The biggest factor of wasted time while traveling is decision making and exploration - by wasted I mean in relation to the objective of studying, of course it's not wasted time if you actually enjoy exploring. Where should I go today? Where are the good places? Rather than doing extensive and time-consuming research or walking around at random, it’s quicker to rely on a few recommendations from friends/locals/hotel receptionists or even suggestions from FourSquare.

Here are the top 3 questions I ask FourSquare:
  • where can I have breakfast now?
  • where is a good coffee place to sit down and open my laptop?
  • where can I eat now?
Based on where you are FourSquare returns a single list of suggestions. This list includes places you stumbled upon at random before, places recommended by friends and places recommended by FourSquare users.
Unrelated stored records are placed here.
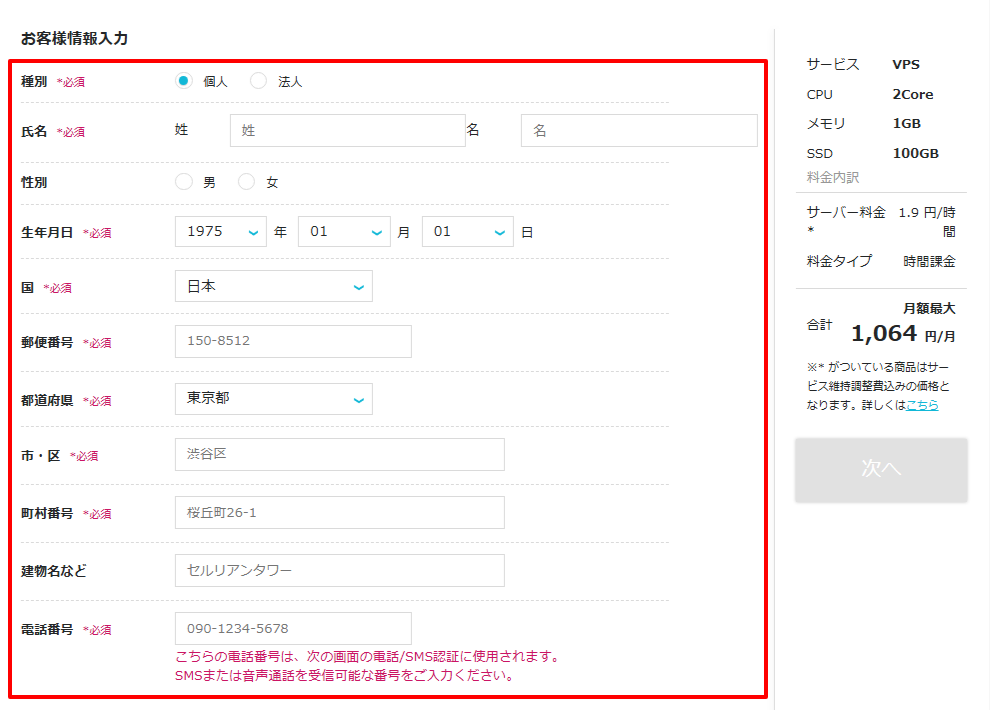Screen dimensions: 990x710
Task: Choose 女 for gender
Action: (x=246, y=182)
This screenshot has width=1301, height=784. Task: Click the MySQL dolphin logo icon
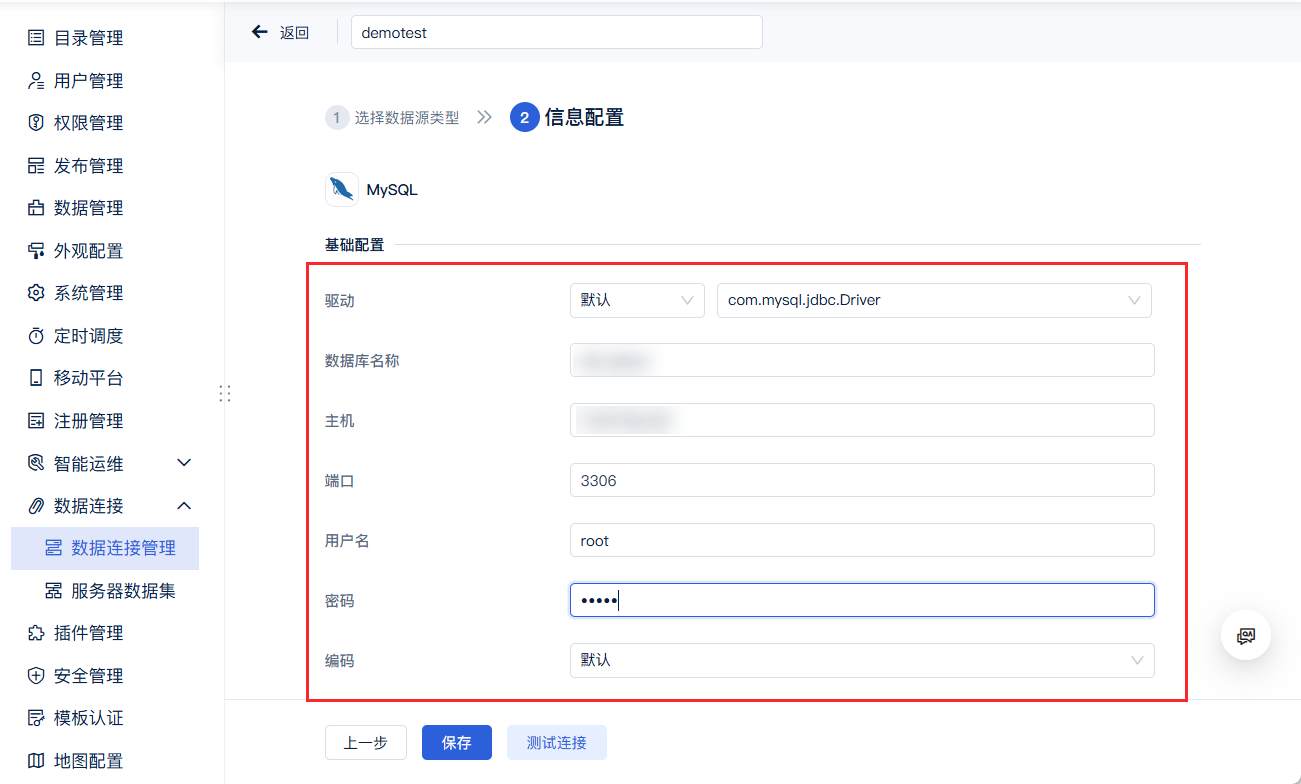pyautogui.click(x=342, y=189)
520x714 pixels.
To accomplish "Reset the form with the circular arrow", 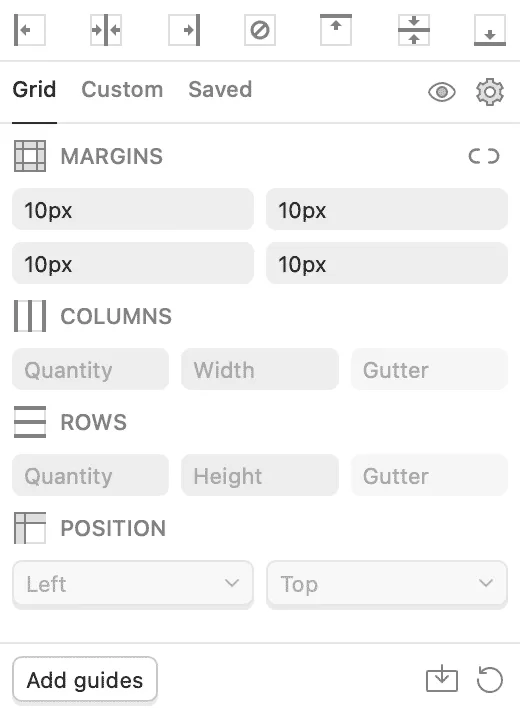I will tap(490, 679).
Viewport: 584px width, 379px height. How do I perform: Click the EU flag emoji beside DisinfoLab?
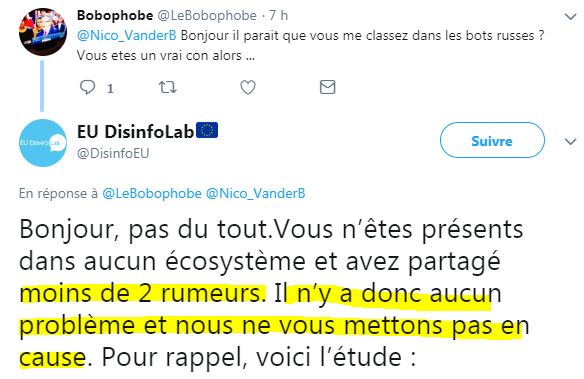207,131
Dealing with travel overhead

Then another factor is the travel overhead: taking a plane, booking trips, booking hotels, checking in, checking out, washing clothes, etc… Now I do most of my bookings with the Expedia iPhone app. It has a very clean flow and allows quick sorting by deals first. When booking a flight or hotel, it doesn't ask you to type in your life story, just the 3 digits at the back of your credit card. Some airline web booking forms are just horrendous: they have too many pages, ask for way too much info sometimes redundant... It happened to me to spend up to an hour to complete a booking process because of slow websites that crash in the middle. None of this with Expedia for iPhone. Another nice thing: the search shows you the total price for stay as opposed to a misleading nightly rate that excludes taxes...
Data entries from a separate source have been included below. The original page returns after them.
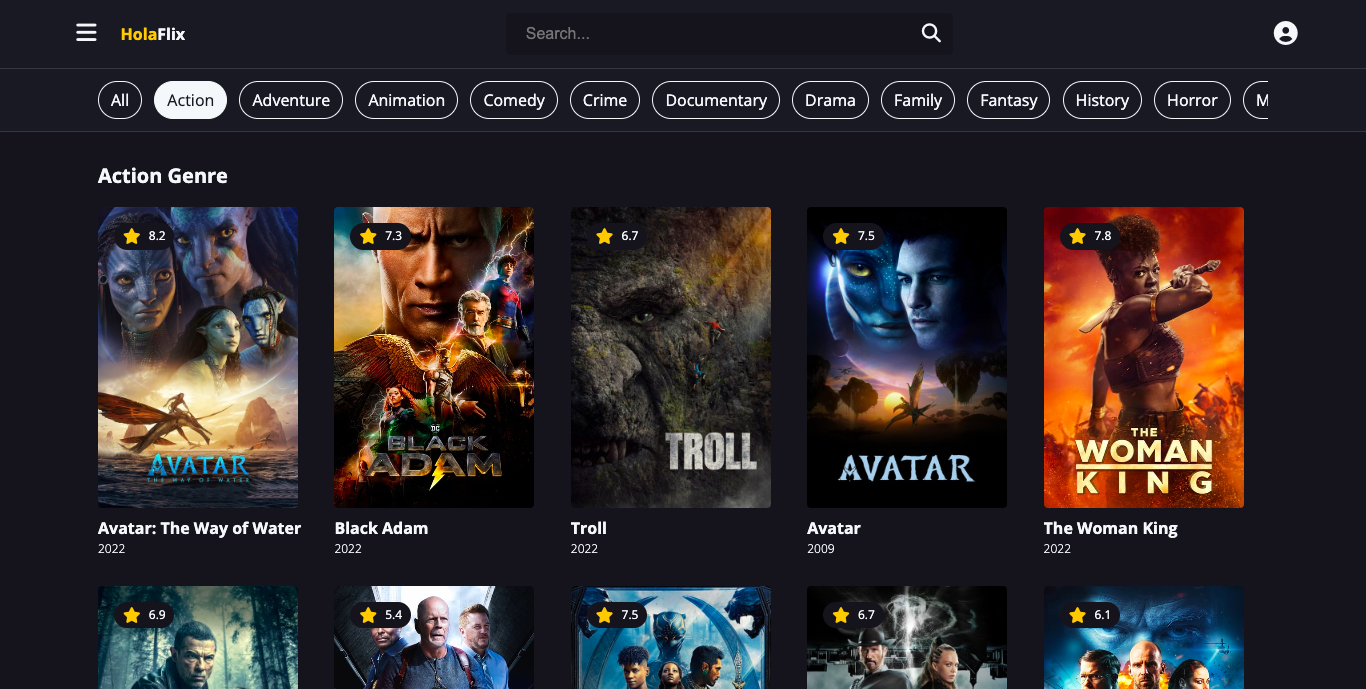Click in the Search input field
This screenshot has width=1366, height=689.
point(710,33)
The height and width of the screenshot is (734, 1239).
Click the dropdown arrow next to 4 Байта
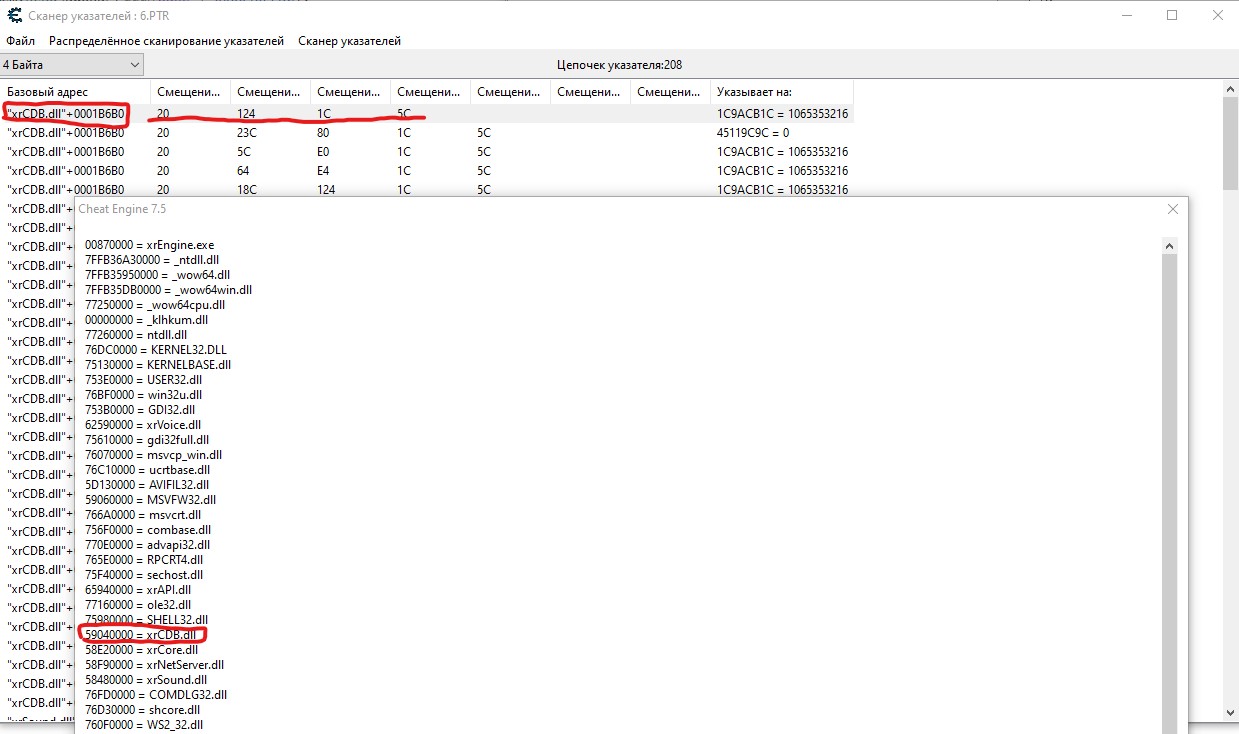pos(135,64)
The drawback of Expedia: it shows only the hotels connected to Expedia. That excludes a lot of smaller more obscure hotels that can be perfectly OK and sometimes very cheap.
I wash my clothes in places that wash, dry and fold them for you, not in launderettes. I try and avoid moving around too much: I prefer staying in the same place for 1 or 2 weeks. After two weeks in the same city you’re pretty much a local: you have your favorite hangouts, you know the good places to eat or study, you have your data SIM card sorted out, you know the cheap local wash&fold laundry service, you can get around in the MTR/subway/metro/tube without a map and you can order a latte in the native language.

Although I spent most of my time in big cities (Taipei, Hong Kong, Singapore, Beijing, San Francisco, Los Angeles), I found that for studying sleepy resorts are the best because they remove all distractions. No invites from friends, no dating, no travel, no tourism, no time wasted in transport - it’s a quick walk from the bungalow to the pool. It also removes choice: there is only one restaurant, one cafe, one swimming pool and only 10 items on the menu. I clocked in at least 10 hours daily of intensive study while in Malaysia/Thailand, whereas I struggled to reach 5 hours when I was preparing for the Microsoft exam in Taipei.

See also:
Keep your data safe while traveling
Study plan for a 6-month break



2 comments:

Nam said...

Hey, I'm quite impressed with your review. Actually I am considering something similar and hence I'd like to know a few things:
1. Why did you decide to travel and study at the same time?
2. How young are you?
3. Why did you pick those destinations?
4. How long did it take you to plan this?
Thanks!
Nam

Matt said...

Hi Nam, you mean why did I study instead of just taking 6 months of pure holiday? I'm a 37-years old software developer and there is a list of things I wanted to learn but had little time to so that was the opportunity. For the planning, what took a long time was arranging an unpaid leave with my employer. Then I spent a lot of time sorting out my flat and selling stuff I didn't need. Regarding the actual travel itself I only booked a return flight to Singapore. I didn't plan the individual trips before leaving London. I was usually booking individual trips 1 or 2 weeks ahead, sometimes less. I picked my destinations using a mix of recommendations from friends (Taiwan, Thailand, Malaysia) as well as actually visiting friends (China, Philippines, Singapore) or following friends I made on the go (Japan, USA). There was a lot of slack in my schedule, which allowed me to easily re-arrange my plans to fit their dates.